Both face and back veneers are available in a variety of species, grades and cuts. A 4-ft. by 8-ft. sheet of veneer-core plywood typically weighs between 60 lb. and 70 lb. Rotary-cut face veneers in U.S.-made sheets are usually between 1/32 in. and 1/38 in. thick. In plywood that was made overseas, some face veneers may be 1/64 in. thick, sometimes less, a trend that makes the most of rare hardwoods but does not encourage a great deal of sanding.
As common as it might be, veneer-core plywood is only one option for cabinet work. Manufacturers also turn out a variety of panels with engineered-wood cores: medium-density fiberboard (MDF), particleboard, oriented strand board and even panels that combine engineered wood with solid-wood plies. What do you get with an engineered-wood core that you don't get with veneer-core plywood? More weight, lower cost and a flatter panel, says Charles J. Dionisio of Connecticut Plywood Corporation, a distributor.
A 3/4-in. sheet of MDF-core plywood, for example, weighs about 100 lb., a big drawback if you're hefting panels over a table saw by yourself. A particleboard-core panel is roughly the same. According to the Hardwood Plywood and Veneer Association (www.hpva.org), an industry trade group, both MDF- and medium-density particleboard-core plywood show "excellent" flatness and surface uniformity, compared with only "fair" or "good" ratings for veneer-core panels. Dimensional stability, screw-holding and bending strength of MDF or particleboard panels, however, are rated as "good" or "fair," compared with the "excellent" marks that veneer-core panels get. Plywood made with engineered-wood cores should cost somewhat less than comparable veneer-core panels.
One potential downside to using panels made with engineered-wood cores, according to Dionisio, is customer reaction. Even though engineered-core plywoods have some advantages over veneer-core panels, some people just don't like the idea that the panels are not made from all natural wood. Among them may be chemically sensitive folks who react badly to the urea for-maldehyde adhesives used in plywood; the adhesives emit small amounts of formaldehyde as they cure. Rob Simonsen, a manager at Tumac Lumber (425-258-2217), a forest-products distributor in Everett, Washington, says this phenomenon is much less severe than it was a few years ago because of improved glues. However slight, formaldehyde levels are greater in engineered-wood core plywoods than in veneer-core panels, and higher in MDF than in particleboard.

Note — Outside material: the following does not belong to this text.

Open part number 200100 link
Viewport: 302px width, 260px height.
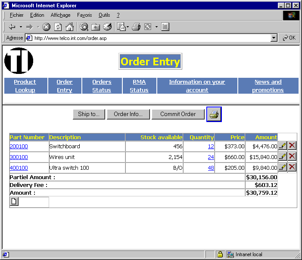point(19,147)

A middle ground between veneer-core and MDF-core or particleboard-core panels is plywood that combines engineered materials with ordinary wood plies. These panels cost about the same as veneer-core plywood, and they are only slightly heavier. And, explains Steve King, vice president of marketing and sales at Washington-based Mt. Baker Plywood (800-822-5211), combination-core panels are helping to solve some pesky manufacturing problems. It's hard to lay down a flat, uniform face veneer when interior plies have any surface defects in them. In some parts of the country, manufacturers are having an increasingly difficult time producing high-quality veneers for core plies (or, as King put it, getting a "smooth peel"). Veneer plies at the center of the panel give it strength; layers of MDF or particleboard just below the face and back veneers make it smooth and flat.

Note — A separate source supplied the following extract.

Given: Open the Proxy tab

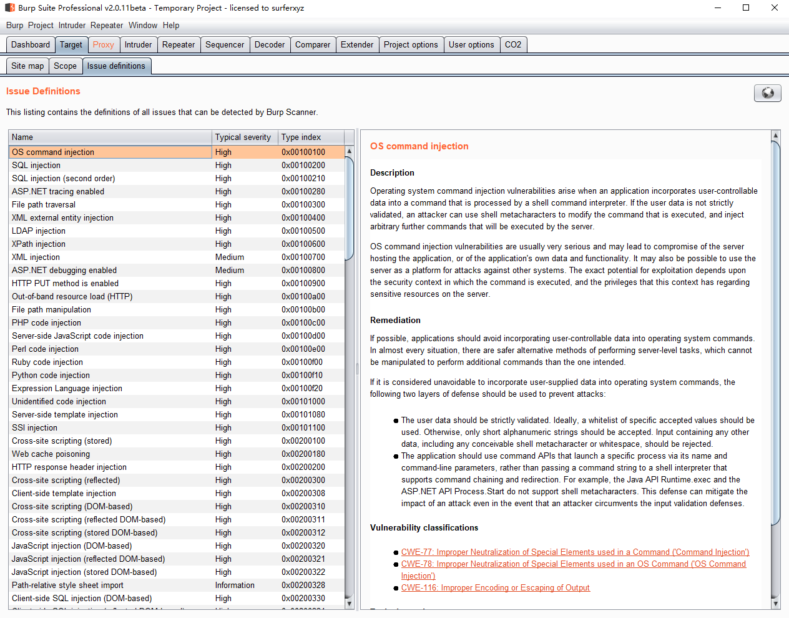Looking at the screenshot, I should pyautogui.click(x=103, y=45).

Doug Knight, customer-service manager at Columbia Forest Products (800-237-2428), a major plywood manufacturer, says the combined-core panels finish better than veneer-core plywood because there are no voids below the face veneer and no defects to telegraph to the top. At the same time, Knight says, plywood with particleboard or MDF cross-banding retains screw-holding advantages of veneer-core plywood.

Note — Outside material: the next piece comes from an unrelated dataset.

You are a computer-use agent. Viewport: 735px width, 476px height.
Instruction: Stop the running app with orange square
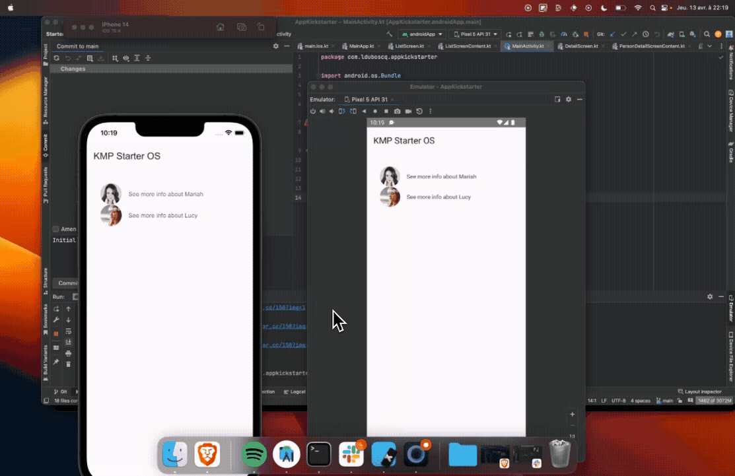[56, 333]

Some shops have had trouble adjusting to combined-core panels, King says. Because edges are part MDF and part wood, they have a different porosity than straight veneer-core panels. That can disrupt established procedures for gluing on edgebands, for example. Combined-core panels, such as plywood with a straight MDF core, also can bulge slightly where screws are installed. But the real roadblock to wider use of combined-core plywood, King says, is simply a reluctance to try something new.